SLOTERDIJK: The Indian trip had been a preordained choice in the spiritual curriculum of the West since the days of the blessed Hermann Hesse. You might have read Marx, Lenin and Marcuse, but the Orient was still missing. One day the time was ripe. It embodied everything that mattered back then, the therapeutic awakening, the spiritual awakening and the countercultural awakening. What is more, the whole enterprise was headlined by the topic of the day, ‘free love’, like a neon sign on Times Square. You would have had to be an idiot not to give it a try. Anyway, in India you met half of Frankfurt and half of Munich. I experienced my best Adorno colloquia on the fringes of the ashram in Poona. This was the start of an incredibly intensive period, because in India you just met people who were brave in their own fashion, aggressive, confrontational, and generous with feelings, observations and touching. The mood there today is largely defined by the need for safeguards, which was unknown back then. Of course, everybody was crazy at that time; you realize it when you look back soberly, but you have to admit they were brave to the point of excess. To go to India under the conditions at that time was really a big leap, a breach with the culture we came from.

KLEIN: Replaying old videos in which the eyes of Osho are looking at us, we can still feel the pulse of a dimension beyond European academia. How did this guru come to play such a major role at that time?

SLOTERDIJK: Nowadays he doesn’t mean anything to me any more, aside from a rather remote feeling of gratitude. Remember, I was one of the people who returned from the East intending to stay here. I had changed, for sure, but I hadn’t become Indianized. On the contrary, it was only since then that I consciously became a European. I have built the impulses from there discreetly into my life. They are only present now in an altered form, as elements of gentle vibrations.

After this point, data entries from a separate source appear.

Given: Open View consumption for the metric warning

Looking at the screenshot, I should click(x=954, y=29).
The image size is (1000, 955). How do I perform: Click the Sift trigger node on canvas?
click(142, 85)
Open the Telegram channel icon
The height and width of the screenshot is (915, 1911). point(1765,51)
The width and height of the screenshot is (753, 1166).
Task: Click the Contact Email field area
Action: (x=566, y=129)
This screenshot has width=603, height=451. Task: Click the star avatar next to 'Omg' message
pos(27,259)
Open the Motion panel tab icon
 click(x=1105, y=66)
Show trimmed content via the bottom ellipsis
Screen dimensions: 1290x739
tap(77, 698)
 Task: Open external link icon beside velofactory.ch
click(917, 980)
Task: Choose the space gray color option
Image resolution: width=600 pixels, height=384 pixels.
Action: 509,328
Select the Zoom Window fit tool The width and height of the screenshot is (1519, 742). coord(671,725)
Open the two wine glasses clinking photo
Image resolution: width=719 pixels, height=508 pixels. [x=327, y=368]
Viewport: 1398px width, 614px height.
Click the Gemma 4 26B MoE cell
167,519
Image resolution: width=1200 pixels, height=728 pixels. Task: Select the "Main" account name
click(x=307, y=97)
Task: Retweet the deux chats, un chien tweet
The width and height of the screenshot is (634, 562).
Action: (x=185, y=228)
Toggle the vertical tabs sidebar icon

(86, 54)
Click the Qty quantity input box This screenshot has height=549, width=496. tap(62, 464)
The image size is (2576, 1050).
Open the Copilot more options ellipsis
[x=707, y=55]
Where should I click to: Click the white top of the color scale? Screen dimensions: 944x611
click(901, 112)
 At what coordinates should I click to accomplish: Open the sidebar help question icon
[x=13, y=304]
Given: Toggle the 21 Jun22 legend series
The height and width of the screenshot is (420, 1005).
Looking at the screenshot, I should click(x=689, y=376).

KLEIN: Have you lived ‘under a brighter sky’ since then?

SLOTERDIJK: That’s how I once expressed it. After I came back from India I developed my own private meteorology. I no longer felt personally affected by the weather forecast for Central Europe.

KLEIN: Can you explain how we get to the brighter sky in our region? Are there directions for people beset by crises and looking for inner strength?

SLOTERDIJK: I don’t want to embark on a discursive essay about the interconnection of individual and society, but it should be clear that the brightening up of feeling for the world is linked to a change in the mode of socialization. At the end of the Second World War, Arthur Koestler wrote a lucid essay, ‘The Yogi and the Commissar’, in which he typologically contrasted the two fundamental responses of the twentieth century to the misery of the world, the response of the yogi, who chooses the path inwards without asking about external conditions, and the response of the commissar who never tires of repeating the thesis that the social structures first have to be completely changed before we can think about emancipation of individuals. Towards the end of the 1970s the social revolutionary illusions of the decade collapsed, leaving a gap that offered fresh scope for the yogi option.

Most people don’t remember that today. At the moment we are going through an era of commissars again, even if they are no longer the type of communist Koestler had in mind. Today’s protagonists of social democracy are convinced that expanding the authority of the state is the cure for all of life’s evils. The absolutism of the social sphere is seeping into the smallest cracks once again. The commissar’s approach is not compatible with the classical Indian conception of the world. People in India tend to think that while each individual carries the potential for a revolution within himself or herself, it is a revolution in the first person. I returned from India to Europe with this lesson in my baggage without paying duty on it, and I have never completely renounced it. The ensuing conflict with the commissars was predictable. Overall, this happened in a rather weird way, perhaps partly because I didn’t take the floor as a phenotypic yogi, turned away from the world, idealistic and esoteric, but as a person very much of this world yet with a different concept of the world. This contradiction has hung in the air, more or less unexplained, for around thirty years. Now and then, new commissars ganged up against some of my interventions – think of the strange failed debate two years ago about democratically redefining taxation in the spirit of giving. One way or another, that was an odd scene. A grand coalition of commissars bludgeoned an idea that obviously came from the yogi region. People still don’t understand that there is more than one kind of progress, more than one revolution, more than one anthropology.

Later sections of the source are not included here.